Transcribe every line of the material below exactly, leaving out the pictures.

SOURCE INFORMATION:
§

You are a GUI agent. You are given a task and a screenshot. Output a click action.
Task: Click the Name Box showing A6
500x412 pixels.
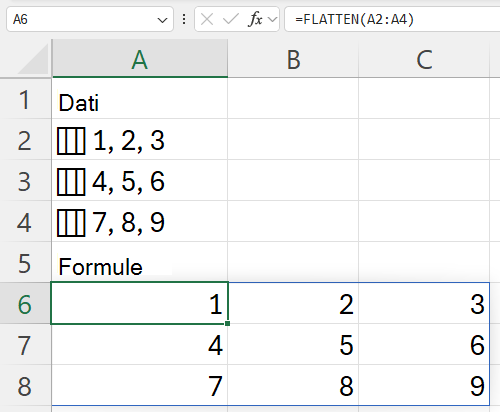[x=82, y=19]
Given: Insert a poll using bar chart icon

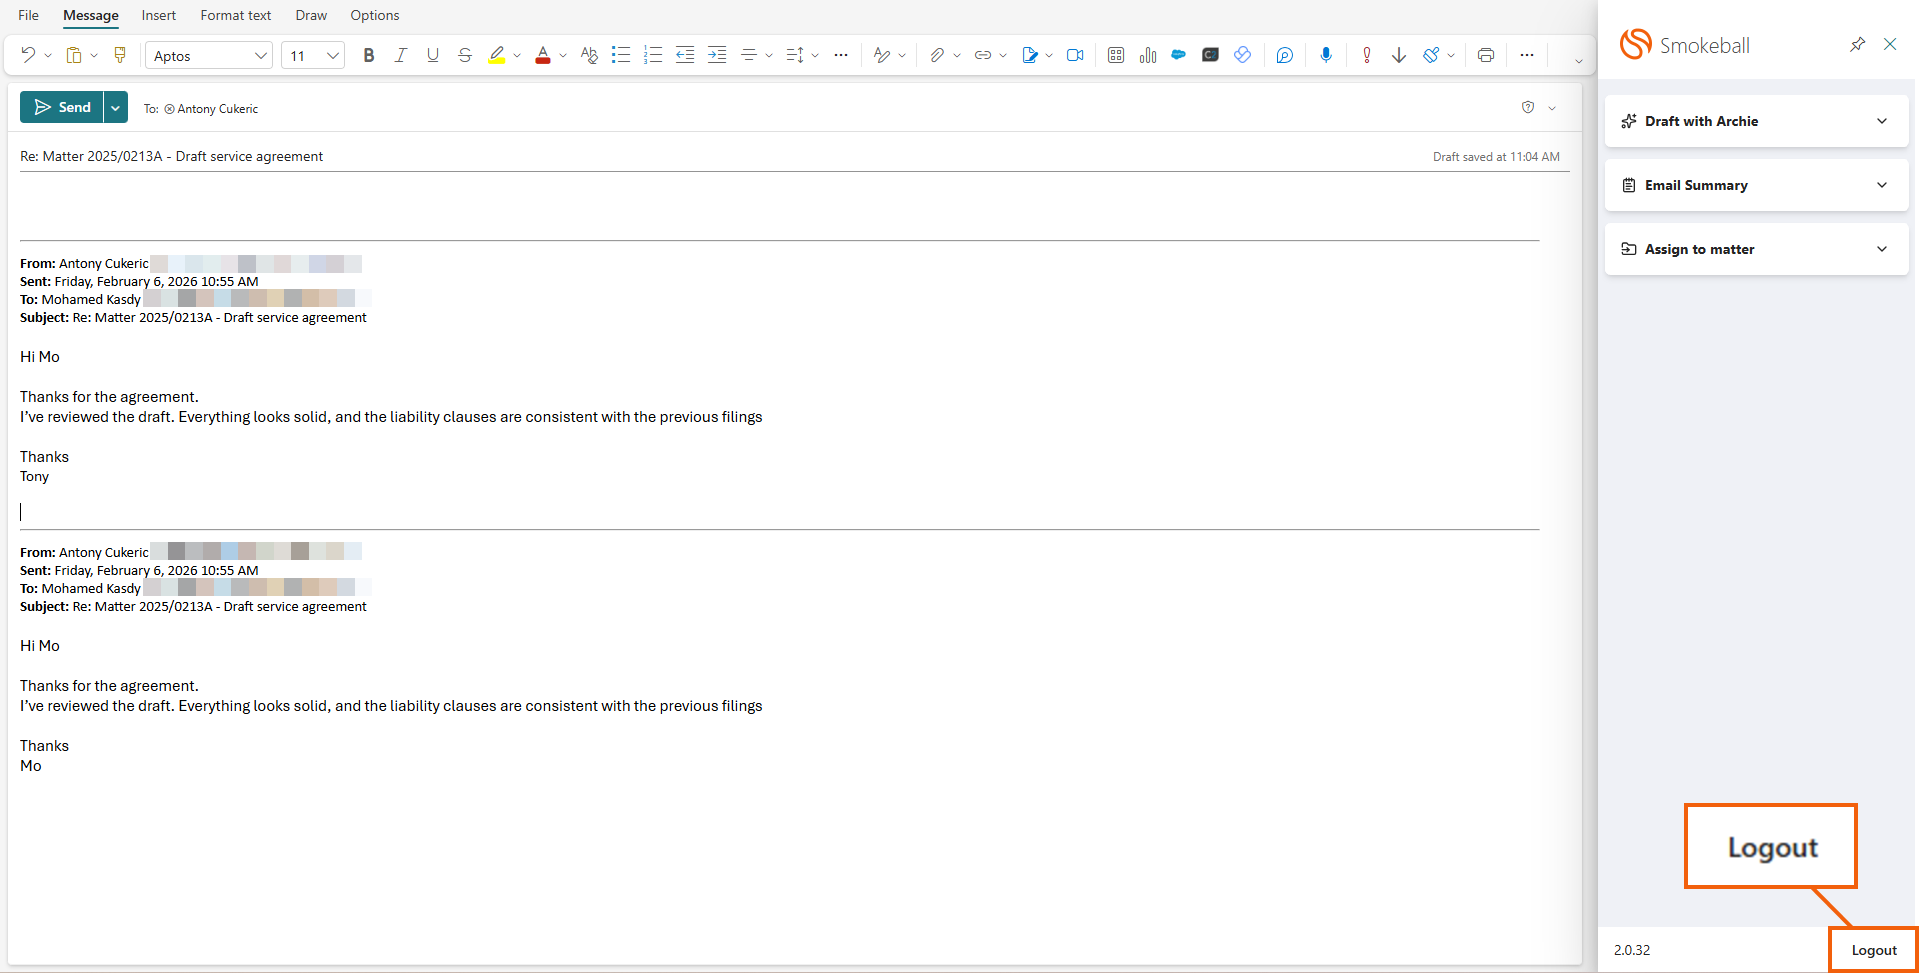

§

PROBLEM SOLUTION:
You are a GUI agent. You are given a task and a screenshot. Output a click action.
Task: Click the Name Box showing A6
500x412 pixels.
[x=82, y=19]
Given: Insert a poll using bar chart icon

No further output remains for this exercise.